Exercise data:
____
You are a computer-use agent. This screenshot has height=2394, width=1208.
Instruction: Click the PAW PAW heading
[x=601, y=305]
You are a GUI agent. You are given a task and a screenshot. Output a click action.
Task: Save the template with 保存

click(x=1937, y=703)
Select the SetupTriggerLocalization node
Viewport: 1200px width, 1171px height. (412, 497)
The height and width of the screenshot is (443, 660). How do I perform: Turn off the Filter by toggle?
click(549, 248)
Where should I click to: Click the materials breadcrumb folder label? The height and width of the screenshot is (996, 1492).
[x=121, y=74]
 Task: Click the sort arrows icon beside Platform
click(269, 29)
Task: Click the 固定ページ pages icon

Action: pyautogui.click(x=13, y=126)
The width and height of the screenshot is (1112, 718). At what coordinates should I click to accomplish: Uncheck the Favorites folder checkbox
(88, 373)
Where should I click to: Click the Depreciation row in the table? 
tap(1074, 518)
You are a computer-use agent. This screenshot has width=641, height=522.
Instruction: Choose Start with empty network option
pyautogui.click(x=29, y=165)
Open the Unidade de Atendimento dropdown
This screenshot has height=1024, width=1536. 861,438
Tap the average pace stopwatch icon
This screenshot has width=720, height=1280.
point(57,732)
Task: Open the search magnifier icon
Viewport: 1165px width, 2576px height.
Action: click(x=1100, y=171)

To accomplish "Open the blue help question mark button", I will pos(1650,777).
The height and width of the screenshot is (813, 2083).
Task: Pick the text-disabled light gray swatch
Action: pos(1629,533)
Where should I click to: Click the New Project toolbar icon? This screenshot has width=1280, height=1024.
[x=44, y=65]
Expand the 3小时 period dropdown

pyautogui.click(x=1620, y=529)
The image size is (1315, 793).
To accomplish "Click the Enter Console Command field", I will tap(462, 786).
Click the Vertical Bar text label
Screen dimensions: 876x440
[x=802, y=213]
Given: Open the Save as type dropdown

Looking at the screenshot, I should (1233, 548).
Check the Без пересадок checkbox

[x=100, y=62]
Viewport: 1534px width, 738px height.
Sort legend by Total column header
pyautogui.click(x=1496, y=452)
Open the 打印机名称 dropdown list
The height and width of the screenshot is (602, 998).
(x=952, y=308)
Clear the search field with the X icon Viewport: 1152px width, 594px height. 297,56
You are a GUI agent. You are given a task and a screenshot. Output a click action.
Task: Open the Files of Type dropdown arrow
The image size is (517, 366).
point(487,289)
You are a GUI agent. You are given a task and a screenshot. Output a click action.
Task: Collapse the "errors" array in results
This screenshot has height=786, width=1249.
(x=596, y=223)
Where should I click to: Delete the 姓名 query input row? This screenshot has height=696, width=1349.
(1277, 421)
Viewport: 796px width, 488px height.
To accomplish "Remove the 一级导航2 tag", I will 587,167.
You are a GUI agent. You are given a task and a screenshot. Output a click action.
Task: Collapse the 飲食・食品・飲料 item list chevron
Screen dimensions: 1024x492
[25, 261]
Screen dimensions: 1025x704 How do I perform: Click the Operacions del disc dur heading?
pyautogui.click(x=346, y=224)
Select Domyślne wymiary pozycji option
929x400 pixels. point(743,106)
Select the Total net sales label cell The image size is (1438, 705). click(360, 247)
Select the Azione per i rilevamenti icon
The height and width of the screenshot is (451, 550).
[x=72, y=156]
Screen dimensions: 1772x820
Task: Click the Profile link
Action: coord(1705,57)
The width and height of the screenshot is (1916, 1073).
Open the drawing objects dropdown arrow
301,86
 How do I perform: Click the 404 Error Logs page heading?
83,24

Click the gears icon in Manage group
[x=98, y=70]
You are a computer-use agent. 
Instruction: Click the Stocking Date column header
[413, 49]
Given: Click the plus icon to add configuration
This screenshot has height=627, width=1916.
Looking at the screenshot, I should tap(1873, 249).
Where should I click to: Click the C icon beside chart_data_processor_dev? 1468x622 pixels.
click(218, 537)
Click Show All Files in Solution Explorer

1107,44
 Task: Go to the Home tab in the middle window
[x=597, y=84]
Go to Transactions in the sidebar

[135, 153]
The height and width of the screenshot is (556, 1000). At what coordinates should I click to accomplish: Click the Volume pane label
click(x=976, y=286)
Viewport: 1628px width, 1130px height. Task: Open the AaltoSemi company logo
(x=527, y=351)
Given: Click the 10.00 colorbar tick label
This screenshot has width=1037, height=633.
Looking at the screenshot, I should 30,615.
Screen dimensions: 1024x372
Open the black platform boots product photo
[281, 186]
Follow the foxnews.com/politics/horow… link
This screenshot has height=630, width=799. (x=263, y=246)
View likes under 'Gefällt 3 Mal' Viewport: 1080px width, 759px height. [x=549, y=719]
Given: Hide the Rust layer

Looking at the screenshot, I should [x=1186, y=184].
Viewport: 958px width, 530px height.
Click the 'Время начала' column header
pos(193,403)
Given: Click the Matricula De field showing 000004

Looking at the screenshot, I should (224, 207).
____
A single number is asked for: how many lines in the entries above hold the string "search".

Answer below: 2